A veces se ve la vida monástica como un camino de renuncia, sin darnos cuenta de que más bien es un camino de liberación. Si uno quiere tirarse a la piscina para bañarse y experimentar la sensación del agua y el movimiento libre de su cuerpo en ella, lo más aconsejable es que se quite la ropa. No se la quita llorando por aquello de lo que se desprende, sino que, al hacerlo, piensa en el baño reconfortante que se va a dar. La clave está en que sea consciente de lo que va a hacer y lo valore.
También nos puede suceder que estemos dentro de la piscina y nuestra mente esté pensando en lo mucho que disfrutaré nadando cuando lleguen las vacaciones. Deja de valorar lo que está haciendo para vivir en la ilusión de lo que todavía no es.
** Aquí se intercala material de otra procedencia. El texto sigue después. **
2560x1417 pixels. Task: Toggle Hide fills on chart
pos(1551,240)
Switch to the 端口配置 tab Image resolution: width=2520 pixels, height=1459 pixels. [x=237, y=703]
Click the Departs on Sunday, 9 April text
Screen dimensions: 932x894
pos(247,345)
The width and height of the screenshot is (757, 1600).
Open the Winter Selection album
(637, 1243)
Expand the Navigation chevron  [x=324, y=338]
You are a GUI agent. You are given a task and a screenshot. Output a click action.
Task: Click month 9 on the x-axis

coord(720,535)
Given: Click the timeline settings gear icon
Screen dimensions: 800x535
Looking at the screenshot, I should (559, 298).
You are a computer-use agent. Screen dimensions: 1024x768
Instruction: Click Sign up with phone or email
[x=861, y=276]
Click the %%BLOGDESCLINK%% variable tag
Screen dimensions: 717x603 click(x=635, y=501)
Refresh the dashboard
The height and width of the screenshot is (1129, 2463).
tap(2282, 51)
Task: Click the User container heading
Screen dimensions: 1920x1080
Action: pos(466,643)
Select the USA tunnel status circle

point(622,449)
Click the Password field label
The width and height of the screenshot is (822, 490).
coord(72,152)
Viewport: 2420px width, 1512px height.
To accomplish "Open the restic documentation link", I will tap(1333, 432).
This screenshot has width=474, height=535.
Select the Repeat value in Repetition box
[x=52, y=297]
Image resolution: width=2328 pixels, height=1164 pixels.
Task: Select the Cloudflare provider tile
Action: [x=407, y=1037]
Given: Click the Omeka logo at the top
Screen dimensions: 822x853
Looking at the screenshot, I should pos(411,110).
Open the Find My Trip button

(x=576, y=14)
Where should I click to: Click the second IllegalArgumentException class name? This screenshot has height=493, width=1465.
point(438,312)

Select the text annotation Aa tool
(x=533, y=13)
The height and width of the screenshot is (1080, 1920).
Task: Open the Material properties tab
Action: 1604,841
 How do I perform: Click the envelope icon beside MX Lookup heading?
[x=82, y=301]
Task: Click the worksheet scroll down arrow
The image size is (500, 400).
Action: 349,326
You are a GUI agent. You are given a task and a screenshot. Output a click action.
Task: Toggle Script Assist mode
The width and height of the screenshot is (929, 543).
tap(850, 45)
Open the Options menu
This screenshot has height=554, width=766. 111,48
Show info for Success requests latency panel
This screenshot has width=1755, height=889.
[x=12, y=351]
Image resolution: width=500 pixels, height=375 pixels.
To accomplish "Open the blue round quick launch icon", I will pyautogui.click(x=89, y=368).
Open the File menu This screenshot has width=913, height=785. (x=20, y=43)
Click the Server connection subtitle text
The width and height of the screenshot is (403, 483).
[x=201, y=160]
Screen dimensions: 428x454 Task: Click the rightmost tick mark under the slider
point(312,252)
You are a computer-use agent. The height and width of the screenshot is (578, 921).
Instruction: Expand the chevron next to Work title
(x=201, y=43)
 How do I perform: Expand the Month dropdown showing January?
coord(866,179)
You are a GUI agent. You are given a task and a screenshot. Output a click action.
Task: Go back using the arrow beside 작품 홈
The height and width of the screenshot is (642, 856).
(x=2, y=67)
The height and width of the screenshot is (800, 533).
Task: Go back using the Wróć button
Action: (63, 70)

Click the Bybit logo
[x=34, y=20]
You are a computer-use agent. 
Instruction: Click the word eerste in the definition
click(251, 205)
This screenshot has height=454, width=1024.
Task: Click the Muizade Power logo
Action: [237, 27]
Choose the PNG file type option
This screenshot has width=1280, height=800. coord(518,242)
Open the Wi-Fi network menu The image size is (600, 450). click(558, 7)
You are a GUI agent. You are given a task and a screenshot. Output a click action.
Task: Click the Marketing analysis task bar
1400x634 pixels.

Algo parecido sucede al que añora que lleguen momentos más felices sin encontrar la felicidad en el momento en el que está. No cabe duda de que hay momentos más agradables y otros más desagradables, pero donde radica verdaderamente la felicidad no es en ellos, sino en cómo los vivimos. Todos tenemos experiencia de personas que no saben valorar lo que tienen suspirando siempre por un futuro que no existe, mientras que otros saben disfrutar de cada momento con las cosas más sencillas de la vida, dando gracias hasta por la respiración de cada instante. Estos viven desde su ser y son felices, mientras que los que viven en la ilusión de una felicidad futura son infelices porque no viven su propia realidad, añorando placeres físicos o psicológicos sin disfrutar lo que tienen.
No hay que esperar a obtener algo para ser feliz, sino ser feliz ya en aquello que se es y se vive. El problema es que, con frecuencia, asociamos la felicidad a determinadas sensaciones, olvidándonos que la felicidad se encuentra más bien en la experiencia de plenitud y de paz que pueda latir en nosotros, no dependiendo tanto de los acontecimientos externos. Estos son pasajeros, mientras que nosotros vivimos siempre. La vida monástica nos ayuda en esto, pero no nos garantiza la felicidad, pues no basta el despojo externo, debemos despojarnos con convencimiento y en el corazón.
En la vida cotidiana constatamos con frecuencia lo efímero de las alegrías que se sustentan fuera de nosotros. Cosas que nos gustaban terminan cansándonos. Enamoramientos que llevan a expresiones entusiastas como “contigo, pan y cebolla”, pronto se revelan pura ilusión. Amistades que se transforman en enemistades o el juego cíclico de amor y odio en muchas parejas. El entusiasmo inicial en la vida monástica acallado por lo rutinario de la vida. Todo esto nos revela con claridad dónde se asienta la felicidad más duradera, que nunca está fuera de nosotros, sino que la llevamos siempre puesta si decidimos que sea así.